TASK LIST =
[1] In the passage on Stiegler and the smartphone, how does Stiegler carry Heidegger's warning about Gestell further? Answer in one to three sentences.
[2] Continue the passage on Stiegler and the smartphone, picking up after its final sentence.

EXTRACTED TEXT =
The smartphone, as such, becomes an instrument of control in the hyperindustrial economy. The prosumer’s engagement with the device, driven by a need for connection, entertainment, or information, is reconfigured as a process of data production. It’s through this interplay that the smartphone’s physical design objectives—consumer gratification and surveillance—are realized, driving the self-perpetuating cycle of production and consumption.

While Heidegger warns of Gestell or enframing, where technology reduces nature to a mere standing reserve, Stiegler pushes the conversation into the realm of the human being. Stiegler posits that in the hyperindustrial age, it is not merely nature but humanity itself that risks being reduced to a standing reserve, a stockpile of data. The transition of the phone from a tool of communication to a mechanism of exploitation underscores this process, highlighting the evolving nature of technics and its influence on human existence.

This transformative process implicates humanity in a critical existential dilemma: the ongoing struggle between automation and autonomy. Through our constant engagement with smartphones, we unknowingly automate aspects of our cognition, surrendering the “right to forget” and instead, fostering a dependency on this external mnemonic device. Our autonomy is eroded, turning us into compliant nodes within a vast data network, while keeping us under an illusion of freedom. For Stiegler, this paradoxical dynamic reveals the pharmakon nature of technics, as both a remedy and poison, a tool of emancipation and domination.

Stiegler further argues that the industrial and hyperindustrial logic of growth and expansion, centered around technics, eventually leads to what he calls generalized proletarianization. This process involves not just the loss of the worker’s ability to generate economic value (typical of the industrial age) but extends to the loss of the individual’s savoir-vivre, or “knowledge of living.”

In the context of the smartphone, generalized proletarianization manifests itself in two ways. Firstly, through the proletarianization of the consumer who unwittingly becomes a producer of data, thus being stripped of the economic value generated from their own activities. Secondly, it’s exhibited through the loss of the “knowledge of living” as users become reliant on their devices for information, communication, and even basic life tasks. The smartphone, then, embodies the mechanisms of control and exploitation that are emblematic of generalized proletarianization in the hyperindustrial age.

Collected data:
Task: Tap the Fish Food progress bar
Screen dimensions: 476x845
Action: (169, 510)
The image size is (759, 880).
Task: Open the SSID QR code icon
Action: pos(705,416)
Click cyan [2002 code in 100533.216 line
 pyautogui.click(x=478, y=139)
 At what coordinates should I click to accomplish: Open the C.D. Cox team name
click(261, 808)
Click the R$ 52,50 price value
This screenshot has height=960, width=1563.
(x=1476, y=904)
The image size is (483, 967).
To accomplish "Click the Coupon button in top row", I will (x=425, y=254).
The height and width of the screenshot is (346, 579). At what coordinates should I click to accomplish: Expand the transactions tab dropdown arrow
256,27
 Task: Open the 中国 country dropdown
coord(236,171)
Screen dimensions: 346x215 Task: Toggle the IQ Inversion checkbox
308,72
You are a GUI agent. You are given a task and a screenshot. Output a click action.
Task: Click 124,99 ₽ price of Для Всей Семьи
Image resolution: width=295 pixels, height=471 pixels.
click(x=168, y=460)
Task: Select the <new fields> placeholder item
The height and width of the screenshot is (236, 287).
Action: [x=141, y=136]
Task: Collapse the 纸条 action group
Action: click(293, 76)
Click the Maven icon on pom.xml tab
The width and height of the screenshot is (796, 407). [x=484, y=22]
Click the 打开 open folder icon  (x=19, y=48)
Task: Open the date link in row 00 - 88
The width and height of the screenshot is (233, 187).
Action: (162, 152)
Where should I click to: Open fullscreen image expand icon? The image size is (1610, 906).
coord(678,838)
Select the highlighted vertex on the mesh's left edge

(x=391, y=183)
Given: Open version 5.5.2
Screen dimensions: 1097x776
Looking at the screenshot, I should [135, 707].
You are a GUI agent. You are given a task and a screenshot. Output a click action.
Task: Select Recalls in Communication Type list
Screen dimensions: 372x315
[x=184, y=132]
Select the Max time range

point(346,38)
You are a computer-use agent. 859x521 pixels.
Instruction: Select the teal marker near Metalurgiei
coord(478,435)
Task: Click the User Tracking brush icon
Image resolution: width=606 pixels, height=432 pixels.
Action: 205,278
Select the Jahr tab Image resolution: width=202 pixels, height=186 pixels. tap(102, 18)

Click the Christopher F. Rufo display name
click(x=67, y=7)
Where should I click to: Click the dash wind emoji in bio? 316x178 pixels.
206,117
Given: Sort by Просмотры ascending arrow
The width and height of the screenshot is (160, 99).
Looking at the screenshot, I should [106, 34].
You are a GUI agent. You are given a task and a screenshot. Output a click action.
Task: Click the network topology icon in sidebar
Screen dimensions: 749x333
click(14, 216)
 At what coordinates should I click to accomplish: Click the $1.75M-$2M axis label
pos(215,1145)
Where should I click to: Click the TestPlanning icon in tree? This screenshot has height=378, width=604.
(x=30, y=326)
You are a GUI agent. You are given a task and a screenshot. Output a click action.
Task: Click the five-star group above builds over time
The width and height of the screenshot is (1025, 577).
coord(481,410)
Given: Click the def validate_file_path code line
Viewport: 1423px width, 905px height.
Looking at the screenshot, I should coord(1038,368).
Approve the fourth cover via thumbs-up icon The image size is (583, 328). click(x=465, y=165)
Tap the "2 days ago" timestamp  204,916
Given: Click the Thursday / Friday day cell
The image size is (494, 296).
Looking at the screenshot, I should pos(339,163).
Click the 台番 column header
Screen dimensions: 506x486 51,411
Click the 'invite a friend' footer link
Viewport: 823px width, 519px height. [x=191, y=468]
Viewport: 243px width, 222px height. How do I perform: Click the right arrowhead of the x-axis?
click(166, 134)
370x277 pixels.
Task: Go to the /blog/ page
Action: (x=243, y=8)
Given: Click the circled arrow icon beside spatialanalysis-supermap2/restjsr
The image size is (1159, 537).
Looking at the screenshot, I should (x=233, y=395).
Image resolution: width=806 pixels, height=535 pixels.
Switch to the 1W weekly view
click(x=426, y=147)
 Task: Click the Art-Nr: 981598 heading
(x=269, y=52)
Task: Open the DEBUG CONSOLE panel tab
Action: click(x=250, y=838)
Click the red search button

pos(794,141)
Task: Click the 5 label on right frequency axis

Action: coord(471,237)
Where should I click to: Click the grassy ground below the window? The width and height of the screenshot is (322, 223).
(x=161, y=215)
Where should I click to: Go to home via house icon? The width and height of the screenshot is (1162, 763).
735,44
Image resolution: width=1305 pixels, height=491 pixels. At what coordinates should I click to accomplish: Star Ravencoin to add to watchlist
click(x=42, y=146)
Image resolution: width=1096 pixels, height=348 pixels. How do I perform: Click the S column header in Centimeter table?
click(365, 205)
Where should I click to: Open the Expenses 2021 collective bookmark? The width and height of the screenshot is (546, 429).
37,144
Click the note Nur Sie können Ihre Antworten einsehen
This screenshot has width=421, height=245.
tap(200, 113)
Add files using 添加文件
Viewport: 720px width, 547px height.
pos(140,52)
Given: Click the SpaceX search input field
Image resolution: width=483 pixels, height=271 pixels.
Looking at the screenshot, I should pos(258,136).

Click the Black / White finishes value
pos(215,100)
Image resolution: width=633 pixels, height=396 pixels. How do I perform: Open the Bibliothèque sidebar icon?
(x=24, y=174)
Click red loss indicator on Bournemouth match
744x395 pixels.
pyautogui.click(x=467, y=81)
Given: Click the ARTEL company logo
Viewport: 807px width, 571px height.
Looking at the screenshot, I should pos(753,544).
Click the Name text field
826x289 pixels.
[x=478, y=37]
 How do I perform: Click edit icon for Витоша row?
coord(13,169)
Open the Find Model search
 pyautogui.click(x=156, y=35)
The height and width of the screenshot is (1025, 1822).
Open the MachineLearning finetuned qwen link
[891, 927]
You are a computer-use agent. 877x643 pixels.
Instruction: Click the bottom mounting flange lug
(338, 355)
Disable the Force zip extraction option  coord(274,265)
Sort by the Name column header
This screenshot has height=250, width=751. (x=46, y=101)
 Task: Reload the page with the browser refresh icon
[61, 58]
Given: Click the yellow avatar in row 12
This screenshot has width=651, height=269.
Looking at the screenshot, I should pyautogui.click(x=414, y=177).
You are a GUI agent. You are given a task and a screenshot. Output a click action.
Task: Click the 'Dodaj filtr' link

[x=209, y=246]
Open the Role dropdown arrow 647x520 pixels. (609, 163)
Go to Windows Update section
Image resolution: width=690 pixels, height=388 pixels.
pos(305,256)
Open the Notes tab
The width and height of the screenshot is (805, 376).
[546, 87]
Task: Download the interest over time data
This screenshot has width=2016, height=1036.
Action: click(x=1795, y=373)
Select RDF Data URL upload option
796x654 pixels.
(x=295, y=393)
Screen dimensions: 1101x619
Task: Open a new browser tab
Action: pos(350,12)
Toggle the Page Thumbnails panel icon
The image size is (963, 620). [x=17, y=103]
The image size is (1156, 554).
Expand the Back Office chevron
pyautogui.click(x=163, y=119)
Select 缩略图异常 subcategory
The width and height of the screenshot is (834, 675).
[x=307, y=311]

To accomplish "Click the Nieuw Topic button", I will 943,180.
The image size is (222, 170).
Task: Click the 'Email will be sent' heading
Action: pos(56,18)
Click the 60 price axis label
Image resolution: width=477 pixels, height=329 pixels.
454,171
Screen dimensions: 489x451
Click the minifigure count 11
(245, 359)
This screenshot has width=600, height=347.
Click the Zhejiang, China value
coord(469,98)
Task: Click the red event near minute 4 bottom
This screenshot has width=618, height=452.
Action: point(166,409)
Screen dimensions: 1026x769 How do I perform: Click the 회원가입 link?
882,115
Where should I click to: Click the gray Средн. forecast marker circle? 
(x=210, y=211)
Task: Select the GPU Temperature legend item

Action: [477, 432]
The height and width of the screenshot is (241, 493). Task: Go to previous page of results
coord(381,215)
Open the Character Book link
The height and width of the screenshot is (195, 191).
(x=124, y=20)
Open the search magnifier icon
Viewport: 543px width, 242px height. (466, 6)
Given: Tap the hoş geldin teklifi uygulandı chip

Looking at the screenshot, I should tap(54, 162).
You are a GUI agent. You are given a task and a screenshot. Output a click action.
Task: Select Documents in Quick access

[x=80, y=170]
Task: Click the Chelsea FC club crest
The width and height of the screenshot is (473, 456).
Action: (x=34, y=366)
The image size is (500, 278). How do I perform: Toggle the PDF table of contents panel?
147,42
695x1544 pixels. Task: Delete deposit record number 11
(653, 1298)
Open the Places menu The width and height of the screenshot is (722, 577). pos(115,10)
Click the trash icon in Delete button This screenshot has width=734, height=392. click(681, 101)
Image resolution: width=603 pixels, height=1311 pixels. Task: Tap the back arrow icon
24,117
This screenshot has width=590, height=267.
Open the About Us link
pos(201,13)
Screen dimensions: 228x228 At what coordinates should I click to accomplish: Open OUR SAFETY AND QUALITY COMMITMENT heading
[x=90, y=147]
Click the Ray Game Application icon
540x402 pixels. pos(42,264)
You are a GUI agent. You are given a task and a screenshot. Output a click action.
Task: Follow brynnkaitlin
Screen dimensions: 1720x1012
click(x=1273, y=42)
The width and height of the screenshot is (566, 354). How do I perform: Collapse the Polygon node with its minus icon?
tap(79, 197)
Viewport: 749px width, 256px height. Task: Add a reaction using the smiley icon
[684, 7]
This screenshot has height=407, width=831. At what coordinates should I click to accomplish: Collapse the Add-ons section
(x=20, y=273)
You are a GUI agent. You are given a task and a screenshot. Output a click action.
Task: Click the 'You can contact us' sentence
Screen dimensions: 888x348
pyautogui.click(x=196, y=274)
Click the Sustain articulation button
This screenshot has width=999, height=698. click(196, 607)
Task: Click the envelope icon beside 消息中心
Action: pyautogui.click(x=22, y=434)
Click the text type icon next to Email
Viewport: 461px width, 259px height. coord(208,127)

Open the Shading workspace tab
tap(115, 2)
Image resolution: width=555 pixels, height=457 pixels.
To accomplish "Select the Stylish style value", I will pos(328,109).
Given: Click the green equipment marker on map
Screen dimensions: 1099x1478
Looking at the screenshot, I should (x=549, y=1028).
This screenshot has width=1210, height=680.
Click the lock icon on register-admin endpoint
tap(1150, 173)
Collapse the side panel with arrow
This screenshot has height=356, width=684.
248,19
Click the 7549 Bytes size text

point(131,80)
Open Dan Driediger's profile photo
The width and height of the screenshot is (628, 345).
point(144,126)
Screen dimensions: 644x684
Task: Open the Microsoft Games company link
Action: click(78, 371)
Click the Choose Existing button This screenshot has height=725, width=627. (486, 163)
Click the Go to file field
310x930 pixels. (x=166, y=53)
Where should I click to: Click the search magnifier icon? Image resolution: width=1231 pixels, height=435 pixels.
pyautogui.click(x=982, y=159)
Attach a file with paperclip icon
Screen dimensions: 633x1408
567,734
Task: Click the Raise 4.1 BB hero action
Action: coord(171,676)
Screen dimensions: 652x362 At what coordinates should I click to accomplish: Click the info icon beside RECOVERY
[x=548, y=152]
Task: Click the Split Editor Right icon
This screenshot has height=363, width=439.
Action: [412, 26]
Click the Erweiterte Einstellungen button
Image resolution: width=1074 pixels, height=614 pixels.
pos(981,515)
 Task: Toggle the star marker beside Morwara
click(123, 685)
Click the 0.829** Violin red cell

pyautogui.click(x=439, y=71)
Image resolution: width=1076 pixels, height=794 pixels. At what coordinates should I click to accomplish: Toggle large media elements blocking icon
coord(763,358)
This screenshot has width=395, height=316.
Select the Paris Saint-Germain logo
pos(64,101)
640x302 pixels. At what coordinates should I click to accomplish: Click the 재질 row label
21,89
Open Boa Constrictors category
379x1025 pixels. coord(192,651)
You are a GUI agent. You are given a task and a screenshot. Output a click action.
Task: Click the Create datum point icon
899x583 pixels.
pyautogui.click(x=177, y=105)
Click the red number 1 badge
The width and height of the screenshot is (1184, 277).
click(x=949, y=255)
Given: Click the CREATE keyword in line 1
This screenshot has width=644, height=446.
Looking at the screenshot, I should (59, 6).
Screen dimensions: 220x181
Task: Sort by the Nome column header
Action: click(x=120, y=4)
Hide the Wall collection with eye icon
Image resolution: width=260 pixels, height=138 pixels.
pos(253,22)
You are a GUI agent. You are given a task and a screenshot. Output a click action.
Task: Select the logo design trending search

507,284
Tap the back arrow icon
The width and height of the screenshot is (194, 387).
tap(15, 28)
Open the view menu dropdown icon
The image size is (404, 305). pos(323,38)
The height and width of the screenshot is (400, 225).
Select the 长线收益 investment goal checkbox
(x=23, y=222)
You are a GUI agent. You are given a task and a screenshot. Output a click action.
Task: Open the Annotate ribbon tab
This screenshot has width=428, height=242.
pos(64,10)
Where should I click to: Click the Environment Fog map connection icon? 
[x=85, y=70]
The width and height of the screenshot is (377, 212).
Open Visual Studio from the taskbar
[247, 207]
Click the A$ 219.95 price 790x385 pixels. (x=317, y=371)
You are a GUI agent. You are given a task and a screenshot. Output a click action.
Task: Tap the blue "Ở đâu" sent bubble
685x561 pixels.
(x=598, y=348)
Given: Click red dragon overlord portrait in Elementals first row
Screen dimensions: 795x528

RESULTS OF THE EXERCISE =
[1] Heidegger warns that technology reduces nature to a mere standing reserve. Stiegler extends this to the human being, holding that in the hyperindustrial age humanity itself, and not merely nature, risks being reduced to a standing reserve, a stockpile of data.

[2]
The process of generalized proletarianization ultimately results in the erasure of what Stiegler calls individuation—the unique development of the self, which is achieved through a dynamic interaction with technical objects. In a world overrun by smartphones, our capacity for individuation is at risk. Our memories are not just stored, but also shaped by the algorithms that dictate what we see and when we see it. As a result, our basic sense of self, traditionally crafted through personal memories and experiences, is now externally influenced.

If, as Stiegler asserts, “man is nothing other than technical life,” then in the age of the smartphone, our technical life is increasingly characterized by exploitation. This redefines the user-device relationship, marking it not as a benign interaction between man and machine, but as a fraught encounter embedded within larger systems of control and surveillance.

The modern smartphone functions as more than just a tool—it shapes us as much as we shape it, a pharmakon that balances each of us upon the edge between liberation and enslavement. It beckons us with the allure of knowledge and connection, even as it ensnares us in systems of hyperindustrial exploitation and control. It mediates our relationship with the world and with each other, rending from us data for later production and consumption. And it betrays this to us within its form, crafted to consume-to-produce, to empty us.